Making the most of rental and holiday properties

Given increasing government focus, now’s the time for investors to be more savvy about their rental and holiday properties.

Although a rental or holiday house can be a good way to build wealth or diversify your existing property portfolio, investors need to take care before diving in, as the Australian Taxation Office (ATO) is paying much closer attention to the deductions that go hand-in-hand with property investing.

“The government is tightening things up – you can see that from the new legislation – while the ATO is increasingly focussing on this area,” explains Peter Bembrick, a taxation services partner in the Sydney office of national accounting firm, HLB Mann Judd.

“It has gone from the ATO just looking at the area – as it is with work deductions – to it now being a sufficiently serious issue for the government to make things black and white with legislation.”

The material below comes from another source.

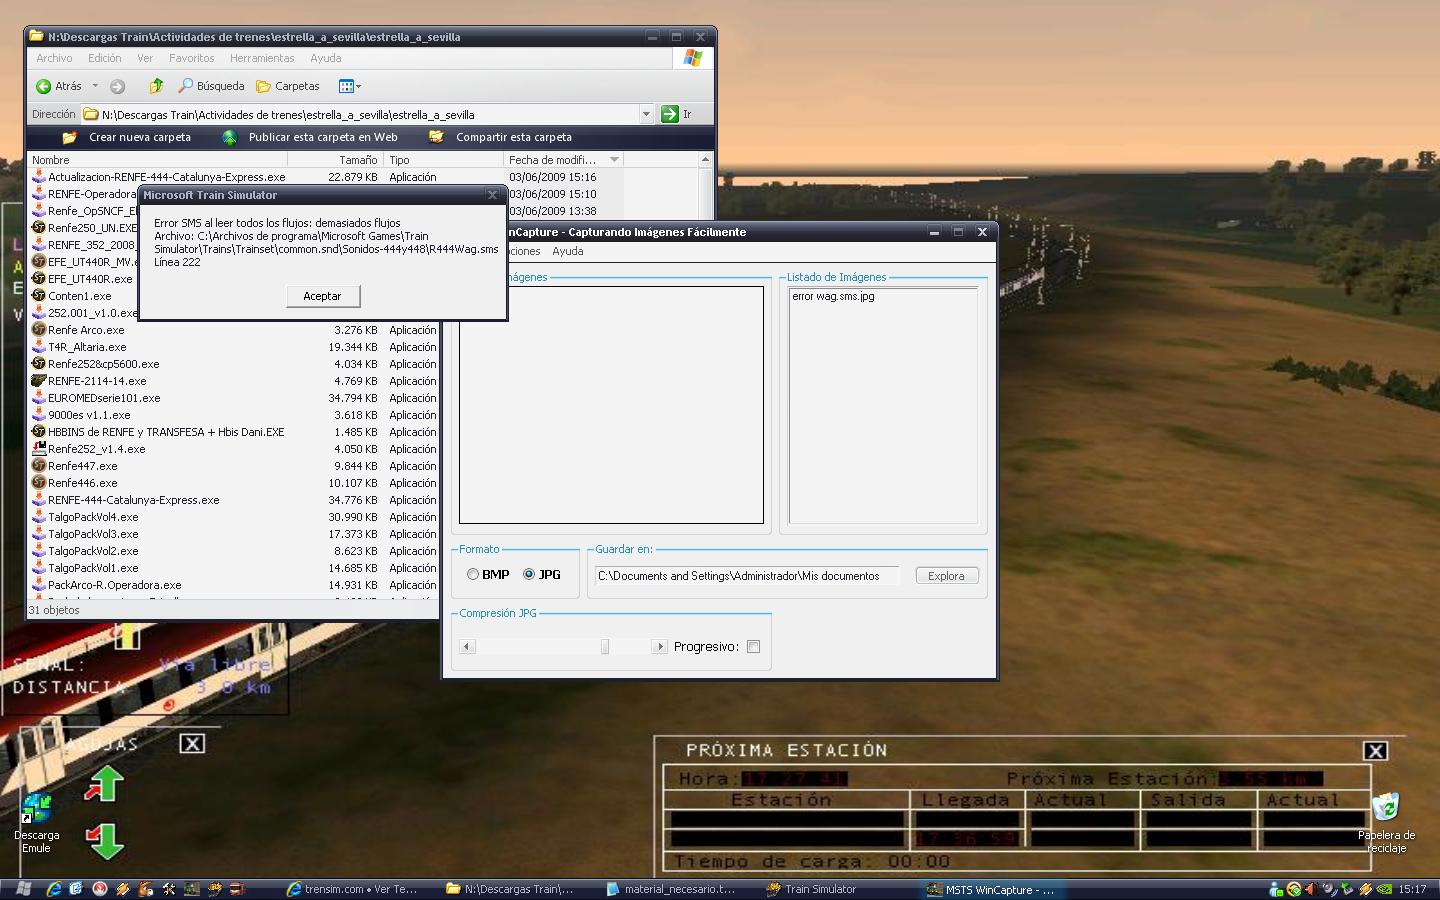Enable the Progresivo checkbox
Screen dimensions: 1440x900
point(753,647)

Goodbye to travel deductions

The most recent legislative target is the expenses property investors have traditionally claimed for travelling to inspect their holiday home or investment property. The size of these deductions is clear, with Treasury anticipating $540 million in additional revenue over the next four financial years from eliminating these claims.

“People were taking the mickey and making excessive deductions when they were really using the trip for a holiday. It’s clear in many situations what the intent was with the travel,” says Bembrick.

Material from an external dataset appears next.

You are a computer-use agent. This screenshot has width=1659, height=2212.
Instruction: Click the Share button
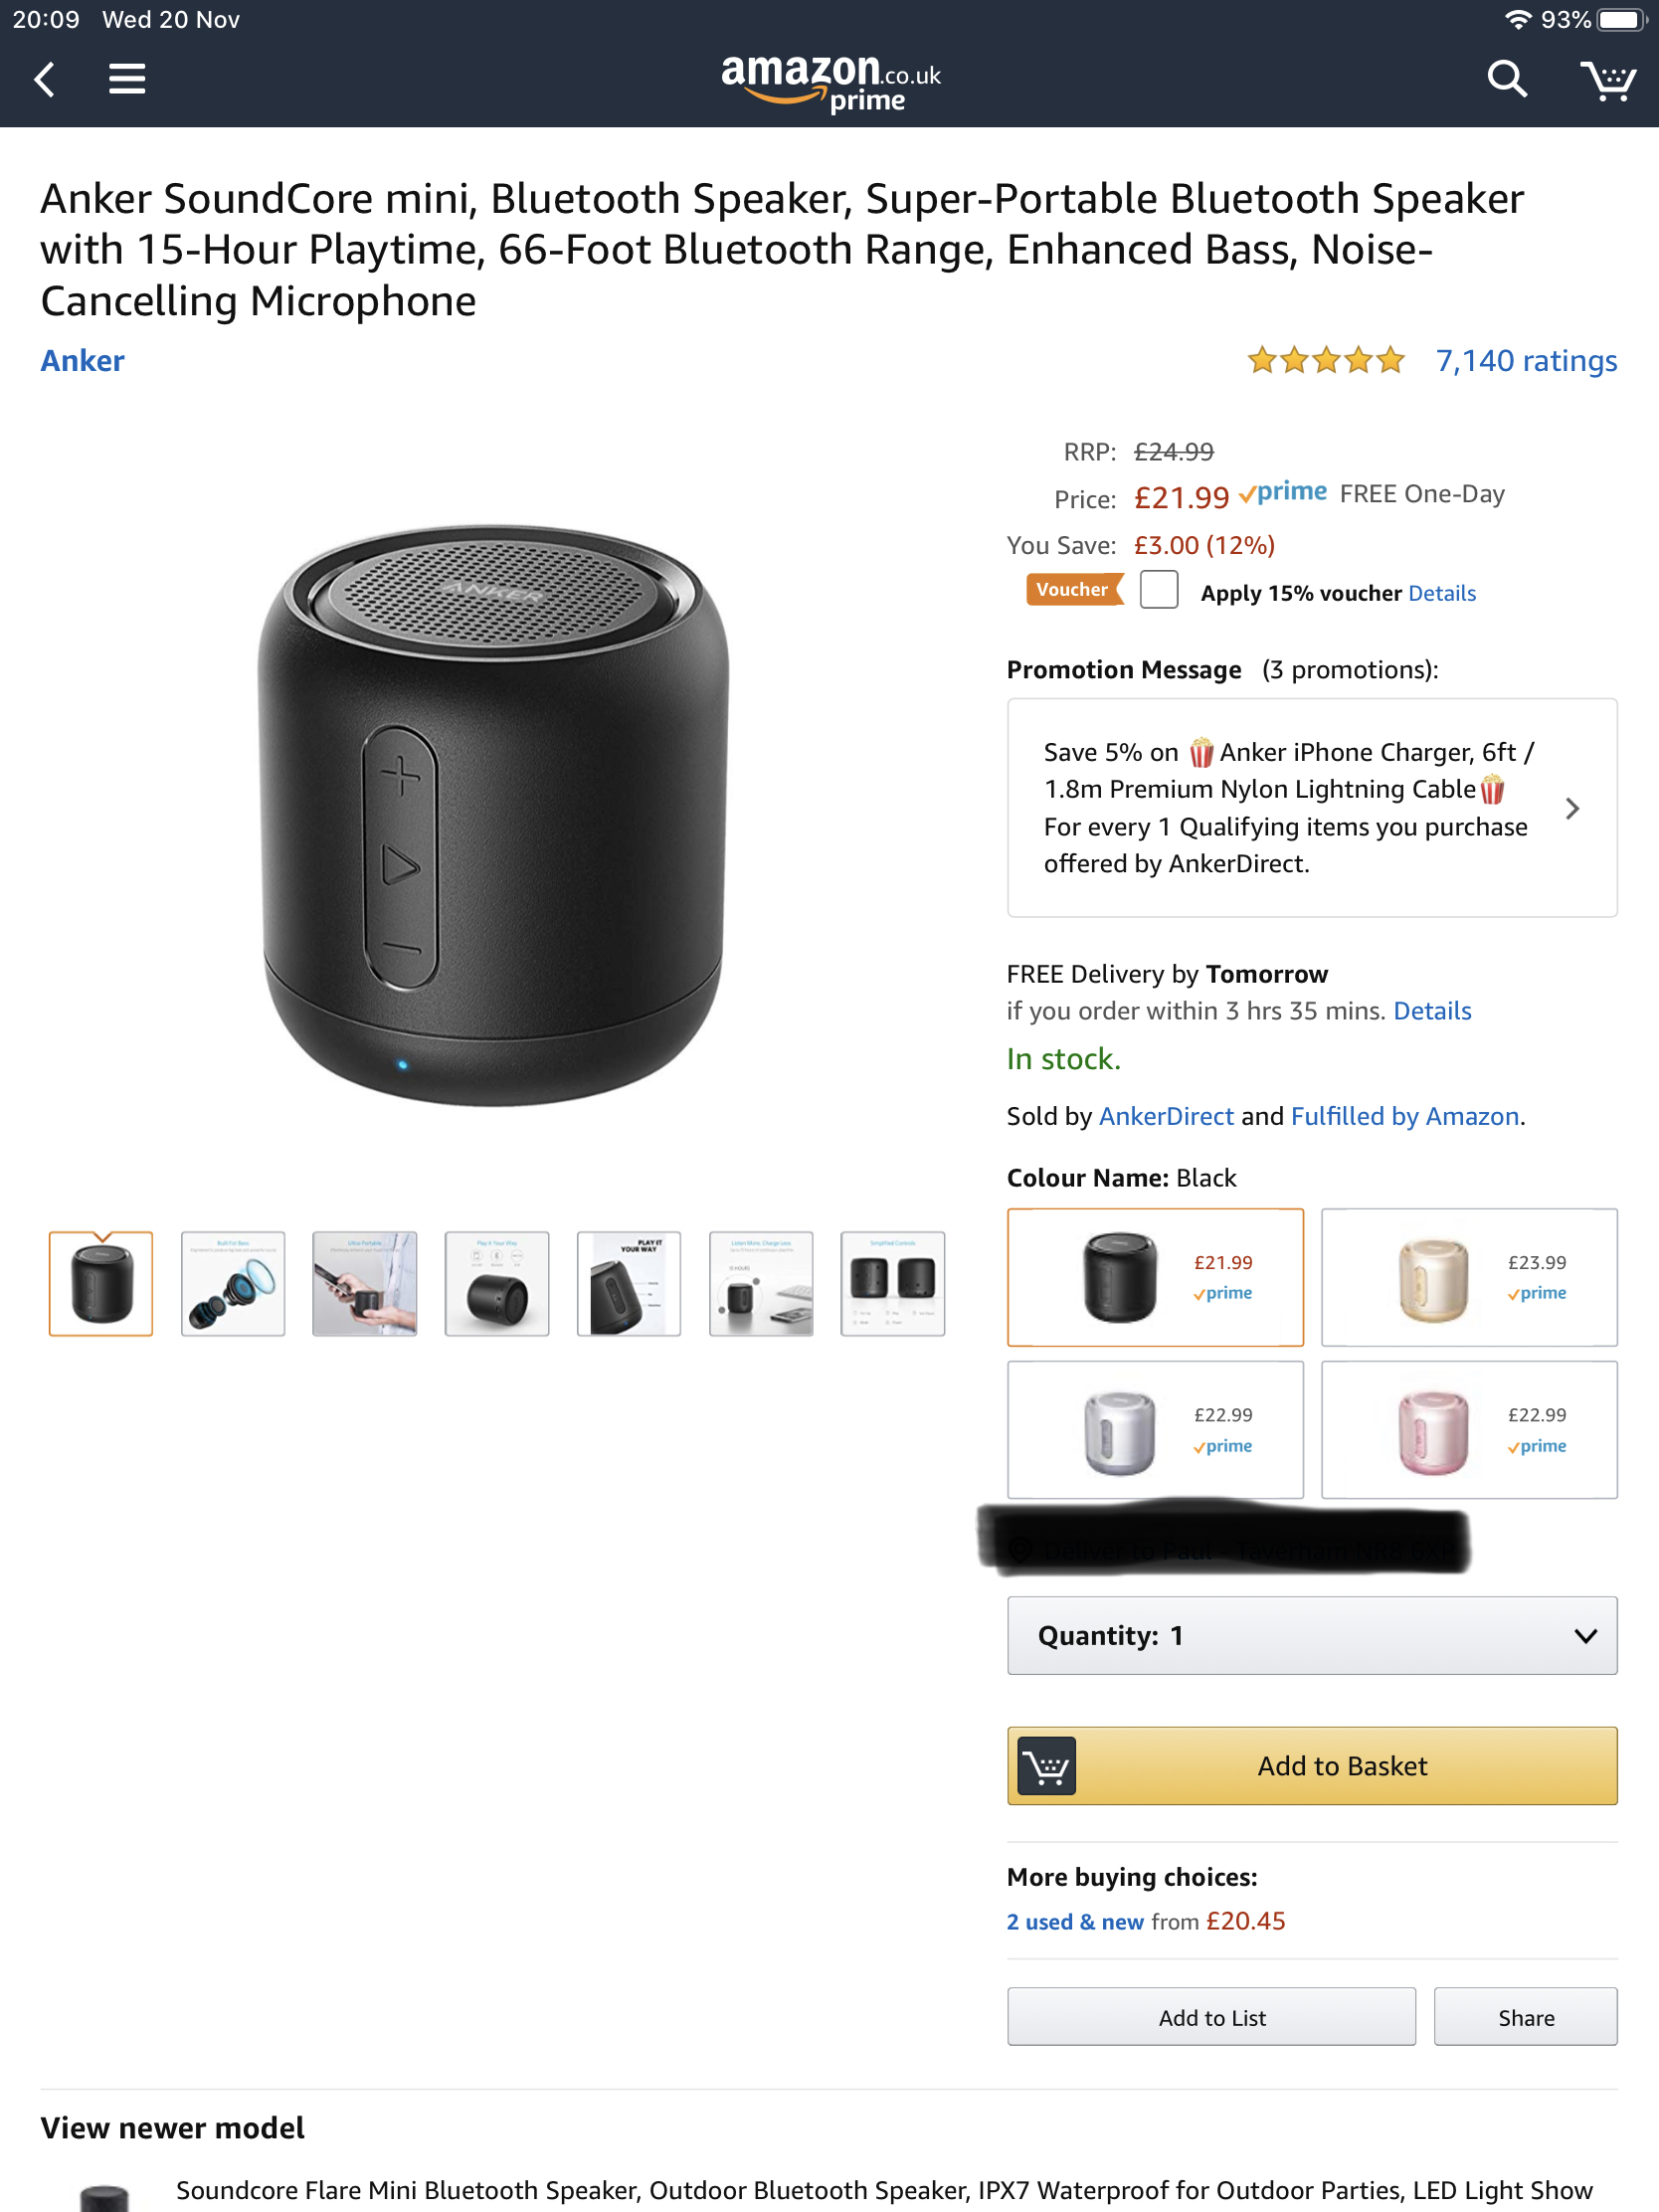pyautogui.click(x=1525, y=2017)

“The question is whether this was a cost that was really necessary when you were employing a property agent.”

Since 1 July 2017, property investors can no longer claim for travel to maintain or collect rent for their residential rental property, or to inspect it either during or at the end of a tenancy unless they are in the business of property investing.

In addition, travel expense claims for preparing the property for new tenants, or visiting an agent to discuss the rental property, will also cease.

To avoid problems, the key is only claiming deductions for periods when the property is rented out, or genuinely available for rent.

Holiday homes under the microscope

The ATO is also taking a closer look at deductions where holiday homes are partly used by the owner. Of particular interest are properties that are vacant for long periods, or where the owners reserve it for family and friends.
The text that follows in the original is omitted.